The healthcare industry is awash with Blockbuster and Kodak clones who are making the same mistakes today. Traditional network models where the reliance is on clinicians to promote your brand to their clients is changing and brand loyalty amongst clinicians is fading quickly and at a more accelerated rate since the advent of COVID 19 as clinics struggle with attendance and months of closure and are choosing lower cost solutions to maintain margin levels.
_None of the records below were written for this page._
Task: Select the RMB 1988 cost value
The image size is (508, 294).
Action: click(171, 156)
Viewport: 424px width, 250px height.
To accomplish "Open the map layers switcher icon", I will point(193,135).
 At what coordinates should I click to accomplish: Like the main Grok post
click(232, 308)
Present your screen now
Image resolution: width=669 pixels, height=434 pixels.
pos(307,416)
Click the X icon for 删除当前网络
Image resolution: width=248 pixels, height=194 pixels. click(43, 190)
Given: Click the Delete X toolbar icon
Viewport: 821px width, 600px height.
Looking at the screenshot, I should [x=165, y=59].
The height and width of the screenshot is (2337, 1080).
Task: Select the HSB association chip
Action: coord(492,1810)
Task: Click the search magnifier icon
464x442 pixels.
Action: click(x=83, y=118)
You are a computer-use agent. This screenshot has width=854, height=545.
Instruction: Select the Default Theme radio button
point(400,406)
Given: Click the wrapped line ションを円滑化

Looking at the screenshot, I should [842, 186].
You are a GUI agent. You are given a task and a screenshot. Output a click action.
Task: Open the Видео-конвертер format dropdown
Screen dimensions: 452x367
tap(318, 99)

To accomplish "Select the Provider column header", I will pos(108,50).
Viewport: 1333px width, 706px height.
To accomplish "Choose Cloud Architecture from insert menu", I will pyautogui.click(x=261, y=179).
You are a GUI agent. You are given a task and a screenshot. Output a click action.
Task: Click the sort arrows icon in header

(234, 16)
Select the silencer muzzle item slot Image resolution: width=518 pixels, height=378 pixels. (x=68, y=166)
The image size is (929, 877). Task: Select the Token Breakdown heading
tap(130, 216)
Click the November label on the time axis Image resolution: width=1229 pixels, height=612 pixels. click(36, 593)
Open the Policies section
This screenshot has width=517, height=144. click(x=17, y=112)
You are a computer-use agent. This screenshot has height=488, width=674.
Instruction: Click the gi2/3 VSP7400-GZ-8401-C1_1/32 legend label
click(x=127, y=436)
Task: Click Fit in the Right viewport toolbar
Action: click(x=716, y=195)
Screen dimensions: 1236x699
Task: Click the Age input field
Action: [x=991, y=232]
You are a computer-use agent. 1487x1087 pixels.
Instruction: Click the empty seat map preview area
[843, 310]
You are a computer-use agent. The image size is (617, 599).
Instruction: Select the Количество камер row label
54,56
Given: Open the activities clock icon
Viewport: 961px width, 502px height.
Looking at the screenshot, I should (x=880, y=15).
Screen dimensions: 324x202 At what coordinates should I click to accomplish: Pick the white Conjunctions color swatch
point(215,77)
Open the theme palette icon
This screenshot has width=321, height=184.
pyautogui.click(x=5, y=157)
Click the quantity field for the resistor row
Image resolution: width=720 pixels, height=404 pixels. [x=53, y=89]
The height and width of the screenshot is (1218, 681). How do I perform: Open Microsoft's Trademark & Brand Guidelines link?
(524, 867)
Brands such as Smile Direct Club have taken the market on a 360 degree journey. Initially they both focused on owning the direct client relationship and selling a 3rd party product directly to the client to moving to their own aligner production to satisfy direct to consumer demand to an even wider stance of taking over the dentist relationship and offering their product into a traditional network model instead of brands like Invisalign and Clearcorrect by offering a lead generation model of complex clients, remote treatment and better commercial terms. This is a crystal ball for all traditional medial device manufacturers without a Direct to consumer strategy.